Ambas as instituições comprometeram-se em atuar conjuntamente em frentes complementares: divulgação das atividades e do escopo de atuação da Câmara de Arbitragem junto à comunidade jurídica; realização de eventos, seminários e workshops educativos; promoção ativa de métodos alternativos de resolução de disputas (arbitragem, mediação e dispute boards) aplicáveis ao setor marítimo; troca sistemática de informações e boas práticas entre as entidades; e colaboração em temas de interesse comum.

Como desdobramento direto da cooperação, a OAB/RJ e a Câmara lançarão em breve um curso de arbitragem especializado em direito marítimo, ofertado pela Seção fluminense com participação técnica e instrutória da Câmara. A iniciativa visa capacitar advogados a atuar em controvérsias ligadas ao setor marítimo com maior densidade de conhecimento substantivo e processual.

Base normativa e precedentes

  • Lei de Arbitragem (Lei 9.307/1996) — regulamenta a arbitragem no Brasil como meio válido e vinculante de resolução de controvérsias, permitindo que partes celebrem compromissos arbitrais e confiram poderes decisórios a árbitros;
  • Lei de Mediação (Lei 13.140/2015) — instituiu a mediação como política pública de acesso à justiça e prevê sua aplicação em conflitos de natureza patrimonial e extrapatrimonial;
  • Resolução CNJ nº 125/2010 — estabelece a Política Judiciária Nacional de tratamento adequado dos conflitos de interesses, reconhecendo a importância dos mecanismos alternativos e complementares de solução de disputas (ADR);
  • Estatuto da OAB (Lei 8.906/1994) — prevê competências da Ordem em relação à capacitação profissional, defesa do Estado Democrático de Direito e valorização da profissão jurídica.
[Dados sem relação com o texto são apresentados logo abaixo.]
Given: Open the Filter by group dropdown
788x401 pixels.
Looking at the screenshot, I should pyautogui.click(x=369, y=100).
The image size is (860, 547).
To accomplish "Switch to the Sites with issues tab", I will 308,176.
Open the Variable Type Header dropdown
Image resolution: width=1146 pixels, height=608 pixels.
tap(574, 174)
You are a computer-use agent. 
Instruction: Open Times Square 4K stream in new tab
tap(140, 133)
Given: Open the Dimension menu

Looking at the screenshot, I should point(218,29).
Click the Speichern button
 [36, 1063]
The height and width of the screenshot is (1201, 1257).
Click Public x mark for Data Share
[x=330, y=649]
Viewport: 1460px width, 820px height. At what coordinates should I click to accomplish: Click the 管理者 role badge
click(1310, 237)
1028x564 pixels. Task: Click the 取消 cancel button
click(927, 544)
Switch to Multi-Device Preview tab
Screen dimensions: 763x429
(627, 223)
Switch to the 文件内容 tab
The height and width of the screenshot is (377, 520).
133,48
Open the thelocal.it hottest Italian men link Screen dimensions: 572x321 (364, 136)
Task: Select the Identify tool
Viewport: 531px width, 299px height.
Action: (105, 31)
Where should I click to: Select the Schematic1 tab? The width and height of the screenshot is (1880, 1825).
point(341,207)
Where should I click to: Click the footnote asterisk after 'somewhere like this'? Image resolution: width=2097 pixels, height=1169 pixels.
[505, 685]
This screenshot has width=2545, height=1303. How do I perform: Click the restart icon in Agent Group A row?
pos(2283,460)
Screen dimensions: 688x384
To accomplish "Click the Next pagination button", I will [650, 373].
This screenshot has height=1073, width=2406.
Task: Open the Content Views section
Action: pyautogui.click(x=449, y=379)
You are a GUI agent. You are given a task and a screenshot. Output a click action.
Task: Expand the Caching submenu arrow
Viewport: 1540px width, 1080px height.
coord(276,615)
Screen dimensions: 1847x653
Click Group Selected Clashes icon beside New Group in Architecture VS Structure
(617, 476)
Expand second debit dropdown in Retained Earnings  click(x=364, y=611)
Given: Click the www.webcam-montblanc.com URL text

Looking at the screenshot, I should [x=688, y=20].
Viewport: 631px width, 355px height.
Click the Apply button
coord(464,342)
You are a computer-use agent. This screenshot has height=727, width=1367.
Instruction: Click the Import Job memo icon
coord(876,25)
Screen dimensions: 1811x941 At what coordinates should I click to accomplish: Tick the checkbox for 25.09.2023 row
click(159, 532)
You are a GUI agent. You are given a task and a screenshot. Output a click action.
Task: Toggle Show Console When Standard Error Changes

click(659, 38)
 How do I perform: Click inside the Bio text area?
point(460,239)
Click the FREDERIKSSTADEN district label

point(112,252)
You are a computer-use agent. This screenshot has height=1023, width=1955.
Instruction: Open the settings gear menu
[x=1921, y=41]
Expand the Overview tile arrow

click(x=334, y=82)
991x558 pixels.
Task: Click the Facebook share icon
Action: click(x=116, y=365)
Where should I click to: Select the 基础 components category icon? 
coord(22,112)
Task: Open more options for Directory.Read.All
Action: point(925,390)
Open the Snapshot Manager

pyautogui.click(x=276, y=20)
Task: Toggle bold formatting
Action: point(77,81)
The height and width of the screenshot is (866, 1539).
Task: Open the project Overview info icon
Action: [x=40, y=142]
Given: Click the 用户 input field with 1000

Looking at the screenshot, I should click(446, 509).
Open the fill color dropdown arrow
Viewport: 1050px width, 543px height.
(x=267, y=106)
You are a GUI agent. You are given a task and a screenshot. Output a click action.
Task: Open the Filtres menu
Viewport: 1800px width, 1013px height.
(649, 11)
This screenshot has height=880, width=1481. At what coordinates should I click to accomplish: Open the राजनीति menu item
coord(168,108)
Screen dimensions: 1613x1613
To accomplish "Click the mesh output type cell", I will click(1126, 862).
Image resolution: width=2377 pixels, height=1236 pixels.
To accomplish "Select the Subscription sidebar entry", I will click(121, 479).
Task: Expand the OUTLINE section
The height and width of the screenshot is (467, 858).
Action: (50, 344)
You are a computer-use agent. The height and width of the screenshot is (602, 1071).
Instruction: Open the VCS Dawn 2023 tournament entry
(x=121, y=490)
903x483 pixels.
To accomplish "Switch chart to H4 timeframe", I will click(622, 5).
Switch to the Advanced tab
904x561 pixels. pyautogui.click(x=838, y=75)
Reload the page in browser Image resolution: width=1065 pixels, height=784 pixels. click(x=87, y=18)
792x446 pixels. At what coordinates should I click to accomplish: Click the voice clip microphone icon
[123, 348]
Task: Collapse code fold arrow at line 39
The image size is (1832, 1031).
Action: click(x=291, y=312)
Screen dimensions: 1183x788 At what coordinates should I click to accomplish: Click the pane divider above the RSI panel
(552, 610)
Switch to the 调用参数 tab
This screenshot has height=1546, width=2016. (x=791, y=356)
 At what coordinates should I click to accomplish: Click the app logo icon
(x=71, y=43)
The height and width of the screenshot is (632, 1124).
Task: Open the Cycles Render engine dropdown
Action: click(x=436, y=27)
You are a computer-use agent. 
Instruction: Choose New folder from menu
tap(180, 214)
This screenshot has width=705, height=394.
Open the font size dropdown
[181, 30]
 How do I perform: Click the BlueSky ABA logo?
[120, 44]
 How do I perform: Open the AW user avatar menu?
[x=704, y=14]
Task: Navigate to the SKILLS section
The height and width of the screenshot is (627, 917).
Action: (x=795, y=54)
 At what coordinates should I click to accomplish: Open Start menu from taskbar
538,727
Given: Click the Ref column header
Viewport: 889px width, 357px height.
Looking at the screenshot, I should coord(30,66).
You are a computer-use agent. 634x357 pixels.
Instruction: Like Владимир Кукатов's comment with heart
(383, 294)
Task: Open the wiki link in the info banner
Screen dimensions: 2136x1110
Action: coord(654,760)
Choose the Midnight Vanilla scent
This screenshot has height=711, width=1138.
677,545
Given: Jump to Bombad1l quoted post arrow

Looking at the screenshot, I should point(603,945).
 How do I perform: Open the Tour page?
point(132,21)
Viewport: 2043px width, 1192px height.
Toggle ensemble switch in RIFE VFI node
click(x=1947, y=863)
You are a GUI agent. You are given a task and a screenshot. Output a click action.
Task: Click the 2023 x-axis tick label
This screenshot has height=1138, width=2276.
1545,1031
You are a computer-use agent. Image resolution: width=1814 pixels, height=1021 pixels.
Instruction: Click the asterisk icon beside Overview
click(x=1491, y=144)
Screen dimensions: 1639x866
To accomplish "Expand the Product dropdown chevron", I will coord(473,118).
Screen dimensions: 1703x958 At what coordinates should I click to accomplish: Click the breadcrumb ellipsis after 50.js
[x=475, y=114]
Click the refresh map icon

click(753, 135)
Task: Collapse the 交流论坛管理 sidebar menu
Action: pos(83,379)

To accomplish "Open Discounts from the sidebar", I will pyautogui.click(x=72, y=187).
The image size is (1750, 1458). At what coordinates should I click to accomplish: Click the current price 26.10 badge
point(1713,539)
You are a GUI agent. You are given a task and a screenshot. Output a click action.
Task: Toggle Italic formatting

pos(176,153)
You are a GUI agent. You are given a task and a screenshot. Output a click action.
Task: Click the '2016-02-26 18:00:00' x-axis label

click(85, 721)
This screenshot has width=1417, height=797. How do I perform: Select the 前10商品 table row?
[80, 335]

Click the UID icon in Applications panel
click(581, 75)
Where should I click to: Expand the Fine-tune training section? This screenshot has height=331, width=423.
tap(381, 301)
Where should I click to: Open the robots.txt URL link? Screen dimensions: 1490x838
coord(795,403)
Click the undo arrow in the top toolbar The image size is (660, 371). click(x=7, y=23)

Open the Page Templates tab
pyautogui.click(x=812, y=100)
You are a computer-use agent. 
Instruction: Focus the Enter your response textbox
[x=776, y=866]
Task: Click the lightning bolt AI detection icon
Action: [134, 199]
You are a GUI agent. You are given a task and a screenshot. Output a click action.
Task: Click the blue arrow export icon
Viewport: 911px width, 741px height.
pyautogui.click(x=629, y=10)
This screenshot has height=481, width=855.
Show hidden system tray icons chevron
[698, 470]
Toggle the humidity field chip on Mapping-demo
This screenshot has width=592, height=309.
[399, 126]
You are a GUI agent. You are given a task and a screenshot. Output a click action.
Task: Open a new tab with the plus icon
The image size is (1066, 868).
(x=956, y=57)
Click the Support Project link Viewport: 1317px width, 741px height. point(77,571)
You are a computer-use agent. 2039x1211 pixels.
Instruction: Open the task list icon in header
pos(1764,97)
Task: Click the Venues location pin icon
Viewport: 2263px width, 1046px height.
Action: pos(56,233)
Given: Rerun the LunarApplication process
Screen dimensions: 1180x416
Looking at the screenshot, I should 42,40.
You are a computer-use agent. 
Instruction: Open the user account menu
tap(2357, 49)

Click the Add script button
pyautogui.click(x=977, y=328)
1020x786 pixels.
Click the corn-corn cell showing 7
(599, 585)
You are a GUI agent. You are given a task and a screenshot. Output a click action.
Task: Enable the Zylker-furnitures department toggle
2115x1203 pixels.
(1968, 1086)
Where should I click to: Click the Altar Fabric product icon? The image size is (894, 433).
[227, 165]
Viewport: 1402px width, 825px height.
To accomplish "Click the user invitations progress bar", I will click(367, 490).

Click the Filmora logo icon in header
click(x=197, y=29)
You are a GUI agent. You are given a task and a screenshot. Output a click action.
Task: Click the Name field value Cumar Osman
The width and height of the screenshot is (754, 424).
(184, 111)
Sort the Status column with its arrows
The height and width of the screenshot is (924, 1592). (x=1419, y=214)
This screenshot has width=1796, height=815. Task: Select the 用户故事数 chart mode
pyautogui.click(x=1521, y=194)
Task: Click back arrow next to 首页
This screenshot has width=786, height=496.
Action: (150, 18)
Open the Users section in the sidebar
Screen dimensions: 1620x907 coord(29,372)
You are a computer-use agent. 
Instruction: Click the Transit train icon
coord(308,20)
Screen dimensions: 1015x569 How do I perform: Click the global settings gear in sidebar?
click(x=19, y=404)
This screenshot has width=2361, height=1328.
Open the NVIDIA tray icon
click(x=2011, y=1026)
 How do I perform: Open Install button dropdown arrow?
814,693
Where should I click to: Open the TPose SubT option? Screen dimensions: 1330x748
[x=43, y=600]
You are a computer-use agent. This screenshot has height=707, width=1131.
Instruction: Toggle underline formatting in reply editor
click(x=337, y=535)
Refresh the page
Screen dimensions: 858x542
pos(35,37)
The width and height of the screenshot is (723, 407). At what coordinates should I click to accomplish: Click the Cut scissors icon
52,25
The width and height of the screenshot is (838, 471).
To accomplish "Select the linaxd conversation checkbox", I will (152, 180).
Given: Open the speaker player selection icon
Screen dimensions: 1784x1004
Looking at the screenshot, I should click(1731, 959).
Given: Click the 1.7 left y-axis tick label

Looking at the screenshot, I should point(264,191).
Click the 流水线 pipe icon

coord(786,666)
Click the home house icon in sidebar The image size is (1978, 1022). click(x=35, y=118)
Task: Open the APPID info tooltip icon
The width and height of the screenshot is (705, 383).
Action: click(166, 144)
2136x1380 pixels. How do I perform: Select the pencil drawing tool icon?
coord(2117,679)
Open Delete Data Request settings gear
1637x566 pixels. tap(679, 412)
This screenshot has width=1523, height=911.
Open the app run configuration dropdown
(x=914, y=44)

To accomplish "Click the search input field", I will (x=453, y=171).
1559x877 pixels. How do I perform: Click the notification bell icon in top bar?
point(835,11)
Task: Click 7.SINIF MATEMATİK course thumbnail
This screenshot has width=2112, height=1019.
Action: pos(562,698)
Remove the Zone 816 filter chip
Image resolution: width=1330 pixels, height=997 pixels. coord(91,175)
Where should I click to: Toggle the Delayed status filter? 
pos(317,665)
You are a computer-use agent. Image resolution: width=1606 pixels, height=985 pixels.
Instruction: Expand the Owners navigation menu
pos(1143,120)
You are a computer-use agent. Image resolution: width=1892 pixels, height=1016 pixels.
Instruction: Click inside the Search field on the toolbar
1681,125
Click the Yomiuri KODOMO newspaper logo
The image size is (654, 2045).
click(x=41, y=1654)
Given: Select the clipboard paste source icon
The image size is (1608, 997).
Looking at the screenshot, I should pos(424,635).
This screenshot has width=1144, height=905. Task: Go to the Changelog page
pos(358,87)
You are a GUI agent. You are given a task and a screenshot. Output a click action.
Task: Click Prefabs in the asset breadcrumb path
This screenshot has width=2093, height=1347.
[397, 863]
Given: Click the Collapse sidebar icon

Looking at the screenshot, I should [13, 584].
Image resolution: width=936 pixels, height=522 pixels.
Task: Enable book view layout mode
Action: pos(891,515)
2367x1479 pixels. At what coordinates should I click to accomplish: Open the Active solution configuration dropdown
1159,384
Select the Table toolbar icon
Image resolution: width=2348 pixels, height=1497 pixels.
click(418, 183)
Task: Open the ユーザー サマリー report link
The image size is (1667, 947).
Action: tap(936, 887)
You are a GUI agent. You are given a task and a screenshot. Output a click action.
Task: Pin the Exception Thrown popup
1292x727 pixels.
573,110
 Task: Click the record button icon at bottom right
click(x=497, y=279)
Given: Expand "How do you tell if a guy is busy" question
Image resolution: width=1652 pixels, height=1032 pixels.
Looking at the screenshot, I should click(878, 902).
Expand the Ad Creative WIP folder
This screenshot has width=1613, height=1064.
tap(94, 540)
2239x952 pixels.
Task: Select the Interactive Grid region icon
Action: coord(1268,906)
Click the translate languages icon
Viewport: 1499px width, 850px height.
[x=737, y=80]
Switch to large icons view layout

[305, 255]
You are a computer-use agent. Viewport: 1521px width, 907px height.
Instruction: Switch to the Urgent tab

A jurisprudência brasileira, consolidada no âmbito do Superior Tribunal de Justiça, reconhece a validade e executividade das decisões arbitrais, conferindo-lhes status equiparável aos julgados judiciais quando presentes os requisitos legais.

Impacto prático

Para a comunidade de advogados fluminenses:

  • Oportunidade de desenvolvimento de competências técnicas em arbitragem marítima, reduzindo lacuna de expertise no segmento;
  • Ampliação do portfólio de serviços oferecidos aos clientes do setor portuário e de comércio exterior;
  • Posicionamento estratégico em operações internacionais que envolvem partes brasileiras e estrangeiras com interesse em arbitragem.

Para o setor marítimo e portuário:

  • Maior disponibilidade de profissionais capacitados a assessorar operadores em questões arbitrais;
  • Reforço da reputação do Rio de Janeiro como jurisdição amigável à arbitragem internacional;
  • Redução de custos e tempo em resolução de controvérsias mediante substituição da litigância tradicional por mecanismos mais eficientes.

Para a OAB/RJ:

  • Consolidação de seu papel como ator relevante na promoção de inovações na prática jurídica;
  • Fortalecimento de relacionamento institucional com entidades de mercado especializadas.

O que observar

O sucesso da iniciativa dependerá da efetiva implementação do curso e da adesão de advogados ao programa. Recomenda-se que o conteúdo curricular abranja tanto aspectos substantivos do direito marítimo quanto procedimentais da arbitragem, incluindo redação de cláusulas arbitrais, direito do comércio marítimo internacional e execução de sentenças arbitrais.

Advogados que pretendam atuar neste segmento devem acompanhar o cronograma de lançamento do curso e avaliar se a capacitação oferecida alinha-se com seus objetivos de especialização. Paralelo a isso, a consulta às normas da Lei de Arbitragem e às resoluções de órgãos como a Câmara (em relação a regras procedimentais específicas) constitui passo preliminar essencial para quem deseja atuar em controvérsias marítimas.